** BEGIN **

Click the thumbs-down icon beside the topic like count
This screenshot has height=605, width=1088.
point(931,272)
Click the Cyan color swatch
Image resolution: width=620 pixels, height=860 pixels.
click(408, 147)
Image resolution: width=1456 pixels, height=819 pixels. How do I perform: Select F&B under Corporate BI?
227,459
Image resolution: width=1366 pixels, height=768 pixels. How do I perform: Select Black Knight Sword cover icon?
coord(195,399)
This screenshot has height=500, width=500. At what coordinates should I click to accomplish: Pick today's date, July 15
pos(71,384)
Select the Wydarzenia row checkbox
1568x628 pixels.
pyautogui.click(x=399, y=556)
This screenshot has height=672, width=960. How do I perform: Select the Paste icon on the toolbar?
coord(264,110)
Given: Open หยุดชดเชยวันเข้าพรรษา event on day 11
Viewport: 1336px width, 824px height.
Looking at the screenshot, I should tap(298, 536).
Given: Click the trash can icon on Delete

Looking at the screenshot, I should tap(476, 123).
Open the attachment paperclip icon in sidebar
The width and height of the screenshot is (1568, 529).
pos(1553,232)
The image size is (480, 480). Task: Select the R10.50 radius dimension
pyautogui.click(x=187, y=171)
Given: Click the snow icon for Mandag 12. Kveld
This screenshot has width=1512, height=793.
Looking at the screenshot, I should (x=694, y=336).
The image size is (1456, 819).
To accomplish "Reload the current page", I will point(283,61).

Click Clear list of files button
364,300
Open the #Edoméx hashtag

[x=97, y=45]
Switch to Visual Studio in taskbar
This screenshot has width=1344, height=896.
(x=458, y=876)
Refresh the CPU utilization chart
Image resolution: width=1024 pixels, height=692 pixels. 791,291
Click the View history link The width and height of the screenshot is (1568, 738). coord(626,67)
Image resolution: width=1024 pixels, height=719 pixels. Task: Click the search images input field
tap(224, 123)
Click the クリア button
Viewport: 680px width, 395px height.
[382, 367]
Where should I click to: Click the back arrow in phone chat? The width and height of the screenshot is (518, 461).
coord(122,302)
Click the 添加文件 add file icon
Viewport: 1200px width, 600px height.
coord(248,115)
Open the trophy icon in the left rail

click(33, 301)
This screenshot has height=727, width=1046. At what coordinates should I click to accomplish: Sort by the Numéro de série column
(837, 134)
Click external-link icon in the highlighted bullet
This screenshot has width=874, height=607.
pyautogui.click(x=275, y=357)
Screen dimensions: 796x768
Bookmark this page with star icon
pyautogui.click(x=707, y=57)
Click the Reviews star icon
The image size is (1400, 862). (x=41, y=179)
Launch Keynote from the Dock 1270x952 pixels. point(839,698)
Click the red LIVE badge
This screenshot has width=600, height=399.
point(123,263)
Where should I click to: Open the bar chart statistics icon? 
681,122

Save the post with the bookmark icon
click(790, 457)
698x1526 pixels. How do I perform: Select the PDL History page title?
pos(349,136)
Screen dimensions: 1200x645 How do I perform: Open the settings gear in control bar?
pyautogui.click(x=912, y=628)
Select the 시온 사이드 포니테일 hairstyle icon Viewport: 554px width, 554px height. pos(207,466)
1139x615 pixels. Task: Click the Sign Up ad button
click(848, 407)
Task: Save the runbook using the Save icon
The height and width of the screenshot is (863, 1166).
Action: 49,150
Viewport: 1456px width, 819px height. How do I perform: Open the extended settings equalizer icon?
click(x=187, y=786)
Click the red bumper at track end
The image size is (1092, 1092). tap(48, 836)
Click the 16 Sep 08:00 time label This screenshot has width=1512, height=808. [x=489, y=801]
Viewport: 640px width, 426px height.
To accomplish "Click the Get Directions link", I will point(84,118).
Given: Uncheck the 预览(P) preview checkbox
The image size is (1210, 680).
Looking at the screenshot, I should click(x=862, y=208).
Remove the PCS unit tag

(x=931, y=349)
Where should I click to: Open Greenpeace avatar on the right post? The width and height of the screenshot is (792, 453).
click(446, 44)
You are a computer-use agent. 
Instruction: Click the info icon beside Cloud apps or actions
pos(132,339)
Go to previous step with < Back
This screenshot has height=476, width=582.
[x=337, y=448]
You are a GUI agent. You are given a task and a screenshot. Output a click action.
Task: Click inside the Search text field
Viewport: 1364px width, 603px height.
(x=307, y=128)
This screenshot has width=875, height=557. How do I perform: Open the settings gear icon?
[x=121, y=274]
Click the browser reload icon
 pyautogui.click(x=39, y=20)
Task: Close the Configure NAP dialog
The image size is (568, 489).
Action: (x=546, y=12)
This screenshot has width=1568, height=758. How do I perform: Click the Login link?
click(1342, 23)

** END **

Written instruction: Copy out every one of the records above word for word, from the first line to the last.

Solution:
Click the thumbs-down icon beside the topic like count
This screenshot has height=605, width=1088.
point(931,272)
Click the Cyan color swatch
Image resolution: width=620 pixels, height=860 pixels.
click(408, 147)
Image resolution: width=1456 pixels, height=819 pixels. How do I perform: Select F&B under Corporate BI?
227,459
Image resolution: width=1366 pixels, height=768 pixels. How do I perform: Select Black Knight Sword cover icon?
coord(195,399)
This screenshot has height=500, width=500. At what coordinates should I click to accomplish: Pick today's date, July 15
pos(71,384)
Select the Wydarzenia row checkbox
1568x628 pixels.
pyautogui.click(x=399, y=556)
This screenshot has height=672, width=960. How do I perform: Select the Paste icon on the toolbar?
coord(264,110)
Given: Open หยุดชดเชยวันเข้าพรรษา event on day 11
Viewport: 1336px width, 824px height.
Looking at the screenshot, I should tap(298, 536).
Given: Click the trash can icon on Delete

Looking at the screenshot, I should tap(476, 123).
Open the attachment paperclip icon in sidebar
The width and height of the screenshot is (1568, 529).
pos(1553,232)
The image size is (480, 480). Task: Select the R10.50 radius dimension
pyautogui.click(x=187, y=171)
Given: Click the snow icon for Mandag 12. Kveld
This screenshot has width=1512, height=793.
Looking at the screenshot, I should (x=694, y=336).
The image size is (1456, 819).
To accomplish "Reload the current page", I will point(283,61).

Click Clear list of files button
364,300
Open the #Edoméx hashtag

[x=97, y=45]
Switch to Visual Studio in taskbar
This screenshot has width=1344, height=896.
(x=458, y=876)
Refresh the CPU utilization chart
Image resolution: width=1024 pixels, height=692 pixels. 791,291
Click the View history link The width and height of the screenshot is (1568, 738). coord(626,67)
Image resolution: width=1024 pixels, height=719 pixels. Task: Click the search images input field
tap(224, 123)
Click the クリア button
Viewport: 680px width, 395px height.
[382, 367]
Where should I click to: Click the back arrow in phone chat? The width and height of the screenshot is (518, 461).
coord(122,302)
Click the 添加文件 add file icon
Viewport: 1200px width, 600px height.
coord(248,115)
Open the trophy icon in the left rail

click(33, 301)
This screenshot has height=727, width=1046. At what coordinates should I click to accomplish: Sort by the Numéro de série column
(837, 134)
Click external-link icon in the highlighted bullet
This screenshot has width=874, height=607.
pyautogui.click(x=275, y=357)
Screen dimensions: 796x768
Bookmark this page with star icon
pyautogui.click(x=707, y=57)
Click the Reviews star icon
The image size is (1400, 862). (x=41, y=179)
Launch Keynote from the Dock 1270x952 pixels. point(839,698)
Click the red LIVE badge
This screenshot has width=600, height=399.
point(123,263)
Where should I click to: Open the bar chart statistics icon? 
681,122

Save the post with the bookmark icon
click(790, 457)
698x1526 pixels. How do I perform: Select the PDL History page title?
pos(349,136)
Screen dimensions: 1200x645 How do I perform: Open the settings gear in control bar?
pyautogui.click(x=912, y=628)
Select the 시온 사이드 포니테일 hairstyle icon Viewport: 554px width, 554px height. pos(207,466)
1139x615 pixels. Task: Click the Sign Up ad button
click(848, 407)
Task: Save the runbook using the Save icon
The height and width of the screenshot is (863, 1166).
Action: 49,150
Viewport: 1456px width, 819px height. How do I perform: Open the extended settings equalizer icon?
click(x=187, y=786)
Click the red bumper at track end
The image size is (1092, 1092). tap(48, 836)
Click the 16 Sep 08:00 time label This screenshot has width=1512, height=808. [x=489, y=801]
Viewport: 640px width, 426px height.
To accomplish "Click the Get Directions link", I will point(84,118).
Given: Uncheck the 预览(P) preview checkbox
The image size is (1210, 680).
Looking at the screenshot, I should click(x=862, y=208).
Remove the PCS unit tag

(x=931, y=349)
Where should I click to: Open Greenpeace avatar on the right post? The width and height of the screenshot is (792, 453).
click(446, 44)
You are a computer-use agent. 
Instruction: Click the info icon beside Cloud apps or actions
pos(132,339)
Go to previous step with < Back
This screenshot has height=476, width=582.
[x=337, y=448]
You are a GUI agent. You are given a task and a screenshot. Output a click action.
Task: Click inside the Search text field
Viewport: 1364px width, 603px height.
(x=307, y=128)
This screenshot has width=875, height=557. How do I perform: Open the settings gear icon?
[x=121, y=274]
Click the browser reload icon
 pyautogui.click(x=39, y=20)
Task: Close the Configure NAP dialog
The image size is (568, 489).
Action: (x=546, y=12)
This screenshot has width=1568, height=758. How do I perform: Click the Login link?
click(1342, 23)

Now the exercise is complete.